Chicken Satay With Peanut Sauce


  • 2 pounds chicken breasts or thighs sliced into 1 1/2" wide strips by 3-5" long
  • 3 tablespoons olive oil
  • 1/4 cup coconut milk plus more as needed (may sub water)
  • 1/3-1/2 cup smooth peanut butter
  • 12-15 skewers
  • 1/4 cup low sodium soy sauce
  • 1/4 cup packed brown sugar
  • 1 tablespoon chili paste (like Sambal Oelek)
  • 1 1/2 tablespoons lime juice
  • 1 1/2 tablespoons fish sauce
  • 1 teaspoon dried basil
  • 1 teaspoon coriander powder
  • 1/2 teaspoon ground ginger
  • 1/2 teaspoon garlic powder
  • 1/2 teaspoon turmeric powder
  • top view of grilled chicken satay with Thai peanut sauce


  1. Whisk together the Marinade/Sauce ingredients in a medium bowl. Remove 1/3 cup to a freezer size bag and whisk in 3 tablespoons olive oil. Add chicken and toss to evenly coat. Marinate in the refrigerator 6 hours up to overnight. Refrigerate remaining marinade/sauce separately - this will become the base of your Peanut Sauce.
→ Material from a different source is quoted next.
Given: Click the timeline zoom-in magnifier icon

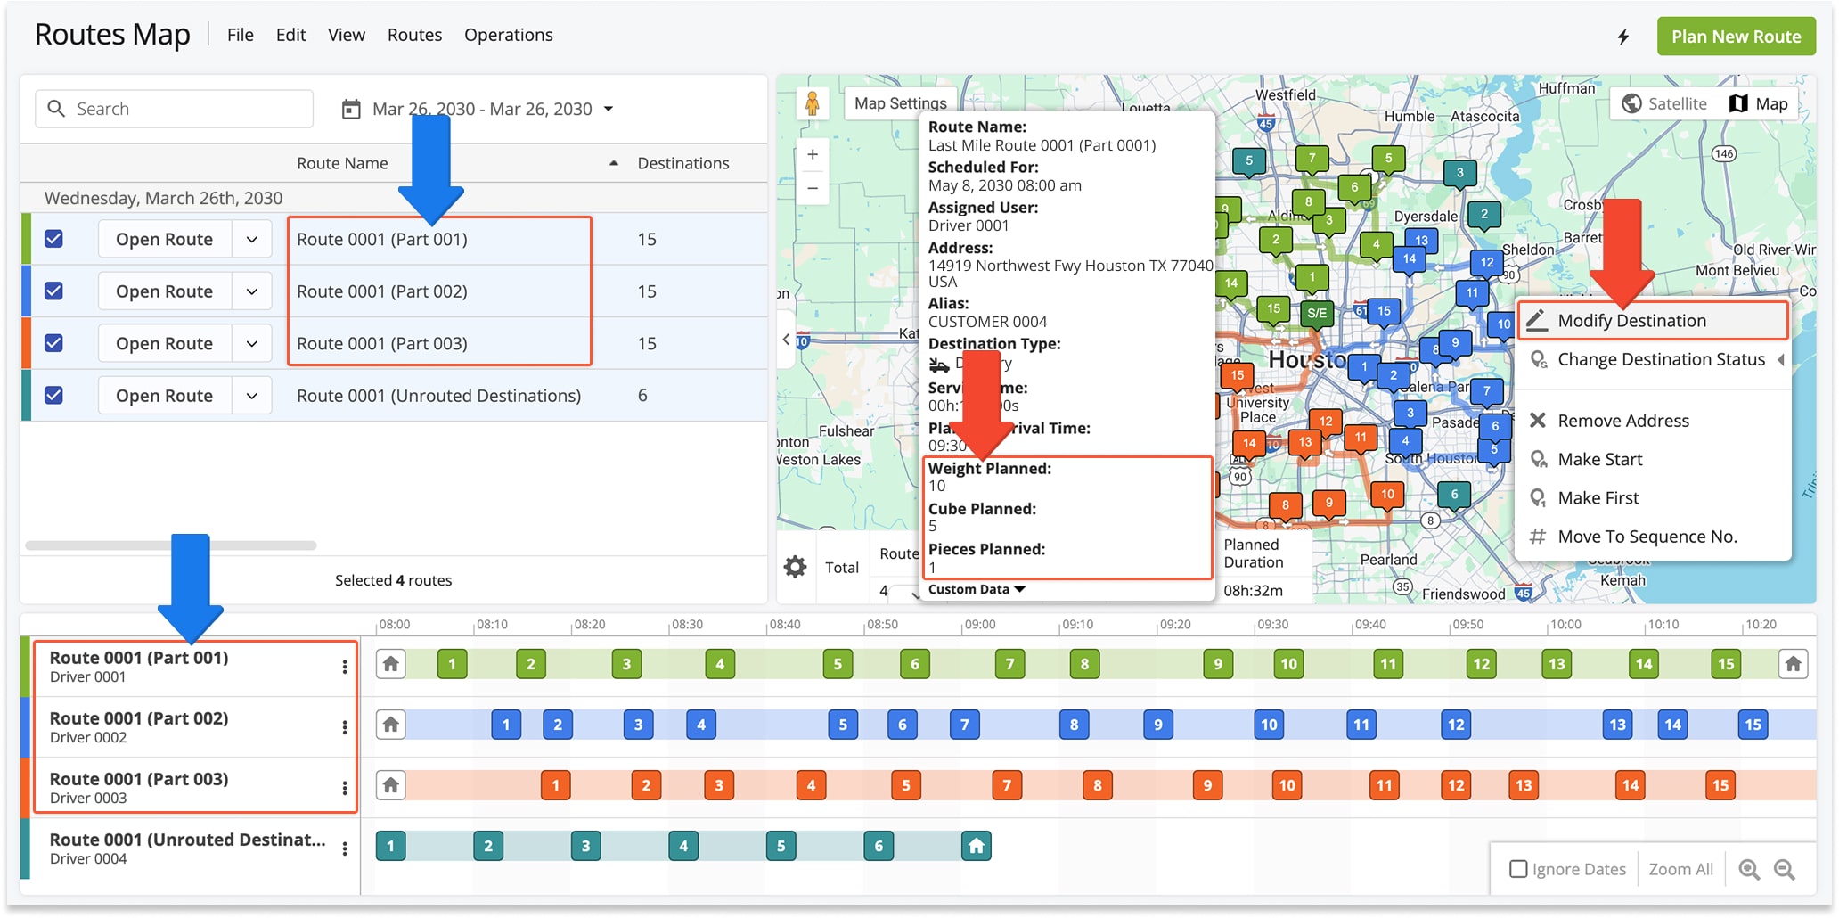Looking at the screenshot, I should coord(1749,869).
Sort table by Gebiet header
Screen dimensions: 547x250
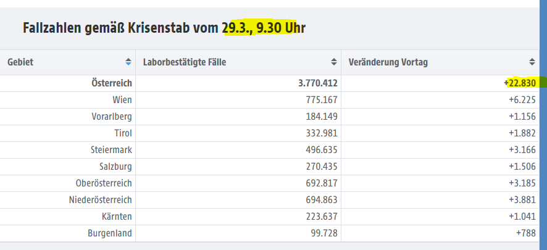point(20,62)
  2. When ready to cook, soak wooden skewers in water for at least 30 minutes. Meanwhile, remove chicken from refrigerator to bring to room temperature. Thread chicken onto skewers and lightly dab excess marinade off with paper towels.
  3. OVEN: Preheat oven to 350 degrees F. Line two baking sheets with foil and lightly spray with nonstick cooking spray. Evenly divide chicken between baking sheets. Bake 15-20 minutes OR until chicken is cooked through being careful not to overcook or chicken will not be as tender (internal temp of 165 degrees F).
  4. GRILL: Grease an indoor or outdoor grill and heat to high heat. Once hot, add chicken, reduce heat to medium, cover and grill chicken 3-4 minutes per side, or until chicken is cooked through (internal temp of 165 degrees F).
  5. SKILLET: Heat 1 1/2 tablespoons olive oil in a large non-stick skillet over medium high heat. Working in batches, add skewers and cook for 2-3 minutes per side until cooked through (internal temp of 165 degrees F).
  6. Add reserved Sauce to a small saucepan along with 1/4 cup coconut milk OR 3 tablespoons water. Bring to a boil then simmer for 1 minute. Remove from heat then stir in 1/3 cup peanut butter until completely combined then add additional peanut butter if desired for a thicker/more nutty sauce OR water or coconut milk 1 tablespoon at a time for a thinner sauce. Taste and add additional chili sauce if desired for a spicier sauce.
  7. Serve chicken warm with Peanut Sauce for an appetizer or also serve with rice/veggies for a main course.